Re: bugreport.apple.com
Re: bugreport.apple.com
- Subject: Re: bugreport.apple.com
- From: Fritz Anderson <email@hidden>
- Date: Mon, 02 Sep 2013 14:31:34 -0500
On Sep 2, 2013, at 11:48 AM, Todd Heberlein <email@hidden> wrote:
> Off topic, but... Wow! Apple's Bug Reporter has been completely redone. Nice. My compliments to the Apple folks (who I suspect have not had the most relaxing summer)
>
> Feeling motivated to file a new report.
It sure is purty.
Cocoa developers will want to bear in mind for their development practices that the new forms limit text to lengths much, much shorter than what I had found necessary for a useful bug report. Shorter than many posts to this list that draw helpful replies. For instance, it is practically impossible to iterate attempted workarounds and their effect on application state. Iterated NSLog() output (even if cut down to your guess at the relevant items) is out of the question.
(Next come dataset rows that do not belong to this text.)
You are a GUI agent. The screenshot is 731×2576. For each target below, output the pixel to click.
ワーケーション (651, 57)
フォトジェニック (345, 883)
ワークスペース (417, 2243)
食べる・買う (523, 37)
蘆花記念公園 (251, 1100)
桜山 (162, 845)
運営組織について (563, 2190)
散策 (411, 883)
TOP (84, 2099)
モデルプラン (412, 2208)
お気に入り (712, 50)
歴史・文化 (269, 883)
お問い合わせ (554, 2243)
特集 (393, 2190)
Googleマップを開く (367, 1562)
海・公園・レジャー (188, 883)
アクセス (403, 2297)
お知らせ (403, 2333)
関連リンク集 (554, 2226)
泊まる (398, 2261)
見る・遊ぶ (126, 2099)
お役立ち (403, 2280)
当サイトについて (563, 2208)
It may be inadvertent, but it contributes to the cynical (and uninformed) suspicion that Apple never read reports in the first place, so there is no need to let people write long ones. That was the suspicion, and it is not true. To the contrary, I've received direct, generous responses to some reports, based on my having provided enough detail to make the responses possible in the single exchange the respondent had time for.
Cocoa developers who prepare bug reports off-line should prioritize the content so at least the most important details of the most important cases make it through. Bear in mind that attempts to reproduce may not make it: If you'd been taking an hour to characterize your bugs, ten minutes is enough to tell Apple what it wants to hear. Limit your instrumentation to what would be relevant to your assumptions about the nature of the bug. If your assumptions are wrong, the time Apple's engineers and you take to reconstruct long-disused projects and turn them around for the next line of investigation will, it seems, be time well-spent.